(Records to process begins)

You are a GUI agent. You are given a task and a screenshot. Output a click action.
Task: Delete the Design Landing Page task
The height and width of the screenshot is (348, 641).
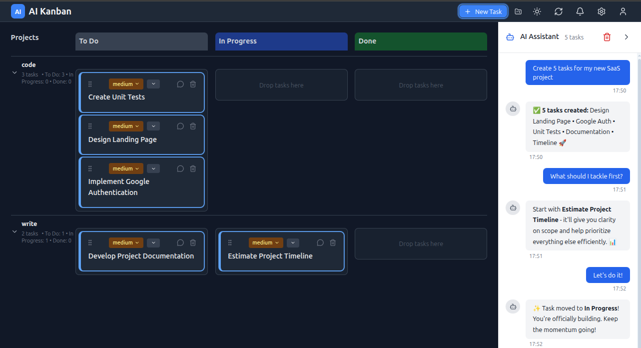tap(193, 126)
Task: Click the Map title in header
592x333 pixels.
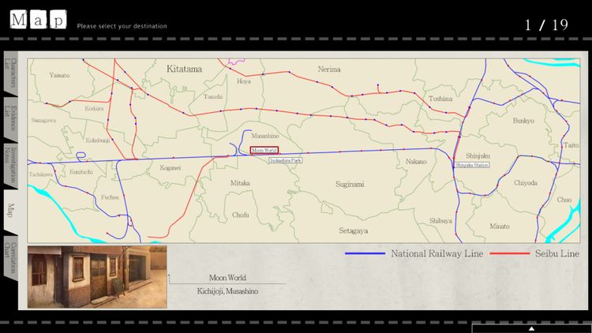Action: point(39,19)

(Records to process ends)
(Records to process begins)

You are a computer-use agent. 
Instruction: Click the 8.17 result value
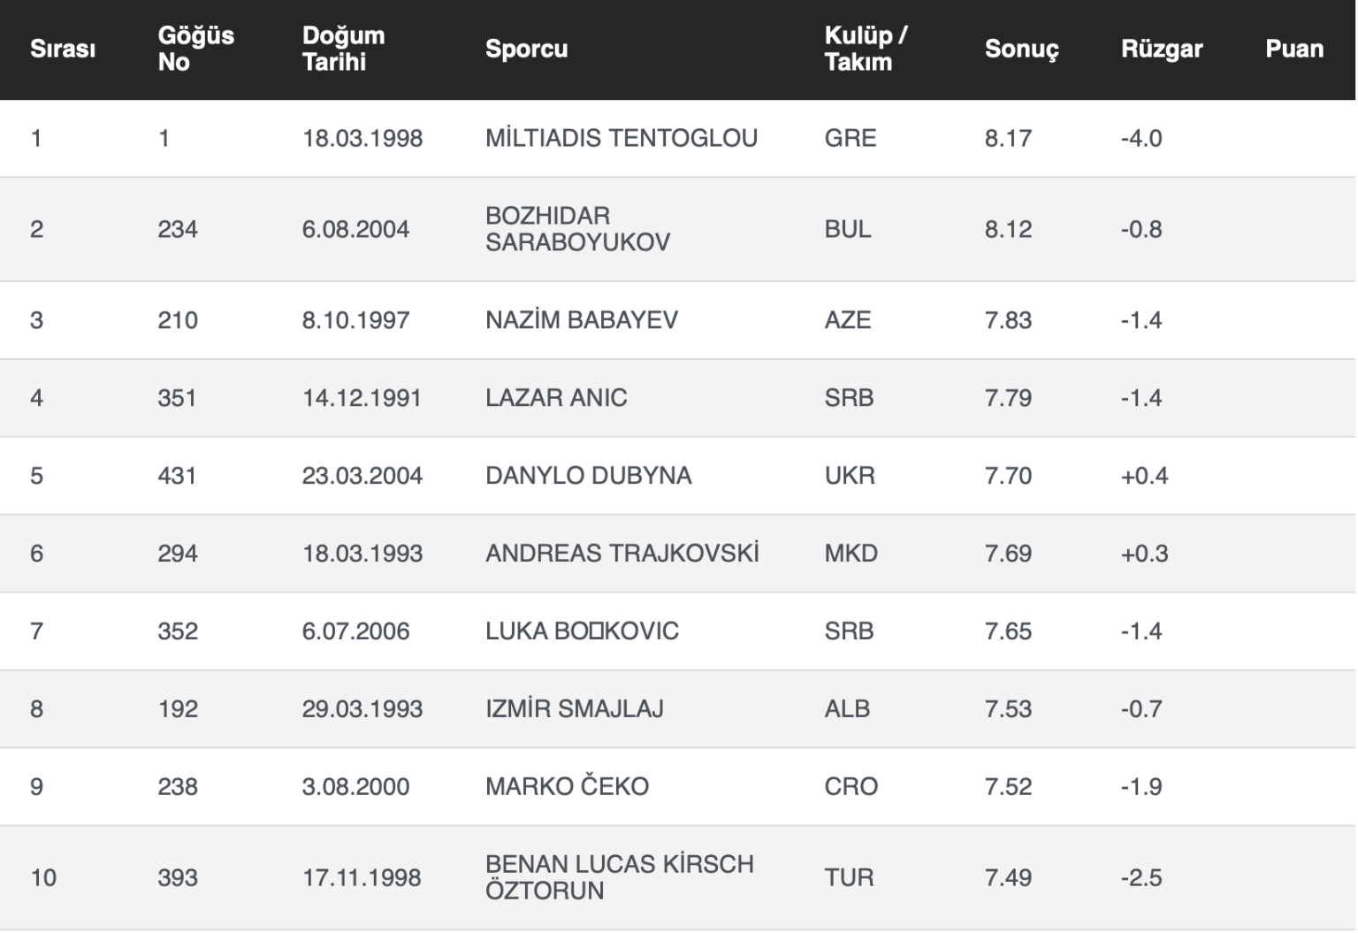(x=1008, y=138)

(Records to process ends)

What is the number of lines in the records that contain "agent"? Answer with it alone.

2